WHAT YOU NEED TO DO: Return the following lines verbatim, with no changes to any of them.

Entries on locating words and elements
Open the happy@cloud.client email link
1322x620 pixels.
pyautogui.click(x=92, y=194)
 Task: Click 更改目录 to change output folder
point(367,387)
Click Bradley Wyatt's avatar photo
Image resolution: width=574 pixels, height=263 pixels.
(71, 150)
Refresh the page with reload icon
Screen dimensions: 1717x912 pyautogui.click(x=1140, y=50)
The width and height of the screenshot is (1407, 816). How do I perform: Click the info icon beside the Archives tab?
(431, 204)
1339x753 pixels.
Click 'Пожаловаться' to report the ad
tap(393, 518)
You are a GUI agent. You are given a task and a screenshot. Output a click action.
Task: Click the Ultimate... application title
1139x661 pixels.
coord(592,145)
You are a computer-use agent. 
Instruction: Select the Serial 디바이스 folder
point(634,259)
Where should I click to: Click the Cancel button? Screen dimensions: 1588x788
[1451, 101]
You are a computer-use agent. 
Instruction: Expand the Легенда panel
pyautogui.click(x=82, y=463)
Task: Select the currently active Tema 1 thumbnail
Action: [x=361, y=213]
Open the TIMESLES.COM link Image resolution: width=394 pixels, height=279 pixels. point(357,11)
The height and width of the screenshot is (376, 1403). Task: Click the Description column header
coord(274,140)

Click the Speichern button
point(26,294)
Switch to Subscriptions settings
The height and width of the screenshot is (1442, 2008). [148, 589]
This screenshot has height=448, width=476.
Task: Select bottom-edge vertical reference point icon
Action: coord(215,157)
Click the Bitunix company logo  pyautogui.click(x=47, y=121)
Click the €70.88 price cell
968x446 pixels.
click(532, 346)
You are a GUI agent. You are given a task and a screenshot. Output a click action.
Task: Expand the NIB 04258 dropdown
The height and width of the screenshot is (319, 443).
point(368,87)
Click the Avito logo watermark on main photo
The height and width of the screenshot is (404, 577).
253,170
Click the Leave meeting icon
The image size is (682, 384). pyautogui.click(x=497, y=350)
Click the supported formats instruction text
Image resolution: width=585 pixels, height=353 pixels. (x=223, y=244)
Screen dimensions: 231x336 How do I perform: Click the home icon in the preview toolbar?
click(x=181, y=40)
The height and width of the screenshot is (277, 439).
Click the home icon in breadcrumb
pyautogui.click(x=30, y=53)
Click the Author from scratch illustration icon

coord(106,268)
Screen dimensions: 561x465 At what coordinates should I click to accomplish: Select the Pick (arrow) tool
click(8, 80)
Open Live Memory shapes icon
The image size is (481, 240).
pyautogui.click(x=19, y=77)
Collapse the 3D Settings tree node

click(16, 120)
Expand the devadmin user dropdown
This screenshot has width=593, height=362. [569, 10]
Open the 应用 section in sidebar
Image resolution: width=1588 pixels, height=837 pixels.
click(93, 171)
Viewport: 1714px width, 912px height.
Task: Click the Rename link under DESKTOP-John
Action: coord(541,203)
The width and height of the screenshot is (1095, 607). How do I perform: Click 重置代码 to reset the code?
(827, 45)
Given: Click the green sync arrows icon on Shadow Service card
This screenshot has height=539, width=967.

WRITTEN SOLUTION:
Open the happy@cloud.client email link
1322x620 pixels.
pyautogui.click(x=92, y=194)
 Task: Click 更改目录 to change output folder
point(367,387)
Click Bradley Wyatt's avatar photo
Image resolution: width=574 pixels, height=263 pixels.
(71, 150)
Refresh the page with reload icon
Screen dimensions: 1717x912 pyautogui.click(x=1140, y=50)
The width and height of the screenshot is (1407, 816). How do I perform: Click the info icon beside the Archives tab?
(431, 204)
1339x753 pixels.
Click 'Пожаловаться' to report the ad
tap(393, 518)
You are a GUI agent. You are given a task and a screenshot. Output a click action.
Task: Click the Ultimate... application title
1139x661 pixels.
coord(592,145)
You are a computer-use agent. 
Instruction: Select the Serial 디바이스 folder
point(634,259)
Where should I click to: Click the Cancel button? Screen dimensions: 1588x788
[1451, 101]
You are a computer-use agent. 
Instruction: Expand the Легенда panel
pyautogui.click(x=82, y=463)
Task: Select the currently active Tema 1 thumbnail
Action: [x=361, y=213]
Open the TIMESLES.COM link Image resolution: width=394 pixels, height=279 pixels. point(357,11)
The height and width of the screenshot is (376, 1403). Task: Click the Description column header
coord(274,140)

Click the Speichern button
point(26,294)
Switch to Subscriptions settings
The height and width of the screenshot is (1442, 2008). [148, 589]
This screenshot has height=448, width=476.
Task: Select bottom-edge vertical reference point icon
Action: coord(215,157)
Click the Bitunix company logo  pyautogui.click(x=47, y=121)
Click the €70.88 price cell
968x446 pixels.
click(532, 346)
You are a GUI agent. You are given a task and a screenshot. Output a click action.
Task: Expand the NIB 04258 dropdown
The height and width of the screenshot is (319, 443).
point(368,87)
Click the Avito logo watermark on main photo
The height and width of the screenshot is (404, 577).
253,170
Click the Leave meeting icon
The image size is (682, 384). pyautogui.click(x=497, y=350)
Click the supported formats instruction text
Image resolution: width=585 pixels, height=353 pixels. (x=223, y=244)
Screen dimensions: 231x336 How do I perform: Click the home icon in the preview toolbar?
click(x=181, y=40)
The height and width of the screenshot is (277, 439).
Click the home icon in breadcrumb
pyautogui.click(x=30, y=53)
Click the Author from scratch illustration icon

coord(106,268)
Screen dimensions: 561x465 At what coordinates should I click to accomplish: Select the Pick (arrow) tool
click(8, 80)
Open Live Memory shapes icon
The image size is (481, 240).
pyautogui.click(x=19, y=77)
Collapse the 3D Settings tree node

click(16, 120)
Expand the devadmin user dropdown
This screenshot has width=593, height=362. [569, 10]
Open the 应用 section in sidebar
Image resolution: width=1588 pixels, height=837 pixels.
click(93, 171)
Viewport: 1714px width, 912px height.
Task: Click the Rename link under DESKTOP-John
Action: coord(541,203)
The width and height of the screenshot is (1095, 607). How do I perform: Click 重置代码 to reset the code?
(827, 45)
Given: Click the green sync arrows icon on Shadow Service card
This screenshot has height=539, width=967.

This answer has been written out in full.